Intercambio con A., amiga de mi hermano, una serie de correos encantadores a propósito de este blog y del hecho de escribir: ¿cuándo deja la escritura de ser una terapia solitaria y se convierte en vanidosa literatura? ¿existe algo generoso en todo esto? ¿cuándo acaba el descontrol de las "ráfagas" y empieza la disciplina? ¿el "yo" que escribe es consciente de ese otro "yo", más social, que lee o, sobre todo, ha leído y leerá? ¿en el "yo" que escribe sabiéndose público, hasta dónde llega esa exigencia anónima y reverberada, salón de los espejos de nuestra noche oscura? Demasiados lugares comunes.

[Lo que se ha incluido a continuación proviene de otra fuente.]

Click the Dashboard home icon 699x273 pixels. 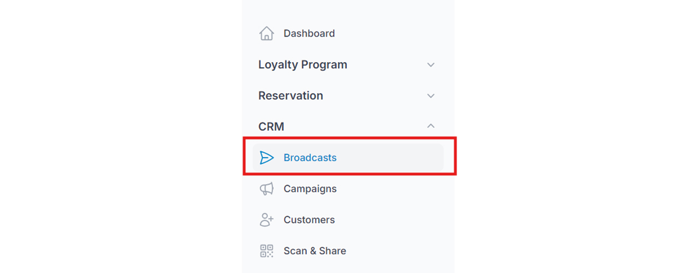coord(266,33)
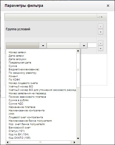Add a condition group with plus button
This screenshot has width=115, height=145.
tap(101, 32)
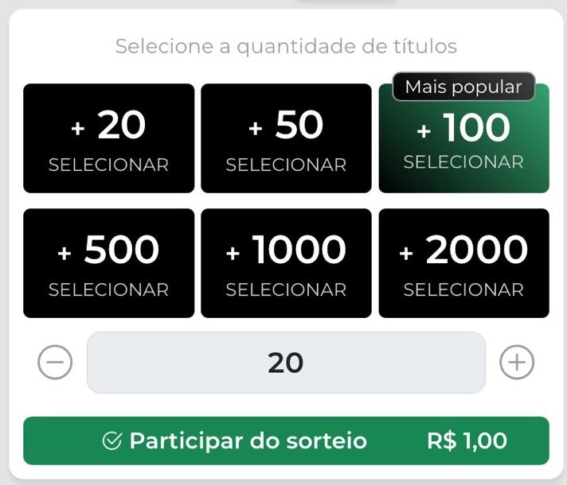The height and width of the screenshot is (485, 567).
Task: Click the quantity field showing 20
Action: click(x=286, y=363)
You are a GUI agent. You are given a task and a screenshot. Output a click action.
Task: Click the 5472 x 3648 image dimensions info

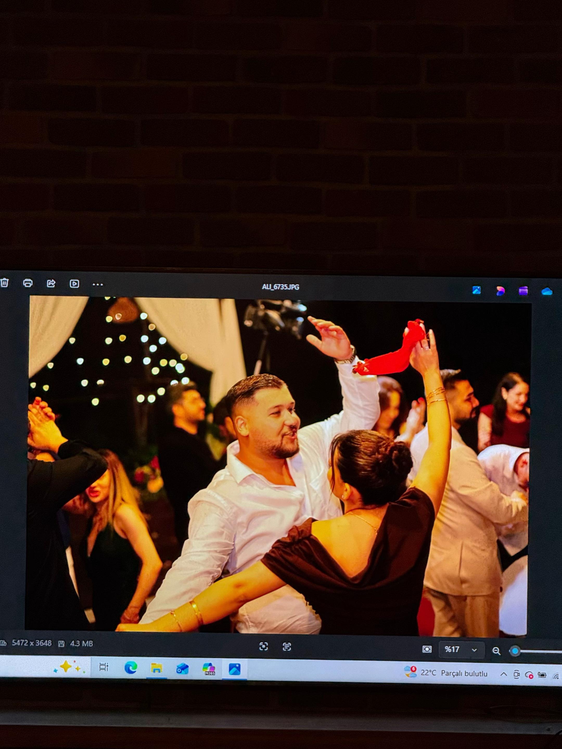click(32, 643)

Últimamente son dos los que "sufro" de forma recurrente, relacionados en cierta forma: la imposibilidad de escribir en presente la alegría y el júbilo (que, aunque escasos, están ahí) y la predisposición al recuerdo (que, aun siendo alegre, no está fresco; su lejanía lo marchita).
La alegría tiene muy mala prensa, sólo el humor o su evocación parecen salvarla. Además, caduca en menos tiempo que una ostra... de ahí que la escritura, en tanto que acto de la memoria, sólo pueda rescatarla con ironía o en conserva, perdiendo parte de sus propiedades.

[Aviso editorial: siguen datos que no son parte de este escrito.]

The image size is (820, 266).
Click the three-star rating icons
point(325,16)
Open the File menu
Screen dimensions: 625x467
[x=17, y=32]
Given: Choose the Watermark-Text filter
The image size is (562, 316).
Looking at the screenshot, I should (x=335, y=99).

Lo del humor es harina de otro costal: lo tengo relegado a mi "yo" hablante. No es que no lo tenga, es que no sé cómo manipularlo, al menos de forma consciente. Supongo que dispara en mí toda una serie de recursos sociales cuya finalidad no veo muy clara desde esta posición en la que estoy ahora, frente al ordenador. Un artefacto complejo.
Sin embargo, la predisposición a la evocación, por ser quizás más obvia, la tengo más estudiada. Activar la memoria requiere pararse, estar casi físicamente quieto, a oscuras, haciendo esfuerzos por adaptar nuestros ojos a la falta de luz. Yo, que pensaba que era un desmemoriado, me veo literalmente asaltado por los recuerdos, algunos perdidos en el tiempo. El tiempo recobrado.
Cuando Proust nos demostró a todos que cualquier vida es susceptible de convertirse en literatura, en literatura de dimensiones enciclopédicas, había claudicado en gran parte de ella. Estaba rendido ante la enfermedad, tirado sobre una cama... aunque quizás todo esto sea demasiado injusto, porque fueron esos, sus últimos años, los de actividad más frenética, sus años más generosos, más fructíferos, los que lo salvaron del olvido.
¿Sólo se puede escribir desde la melancolía? ¿Todo ejercicio de memoria es melancólico? Evidentemente no. Sólo que algunos, además de egoistas, carecemos de imaginación...
En esa tradición introspectiva y carente, con matices, de imaginación (contrapuesta a El Quijote, por ejemplo) está toda esa literatura del espejo, del yo reescrito, explorado y escrutado, cuya andadura moderna quizás fuese iniciada por los Essaies de Michel de Montaigne. Y en esa senda está también Robert Burton, erudito inglés del siglo XVII y autor del libro que da nombre a esta entrada, Anatomía de la melancolía, tratado barroco donde los haya, uno de los libros favoritos de Djuna Barnes, que en palabras de Emil Cioran, es "sencillamente indigesto", aunque "poseedor del título más bello que se haya inventado jamás para un libro".
"Nos rascamos donde nos pica", afirma Burton en el prólogo de su descomunal trabajo.
Qué verdad. Y cuanto más nos rascamos más nos pica, añadiría yo.
Lo sé de buena tinta: "dermatitis atópica", me dijo en su día el especialista.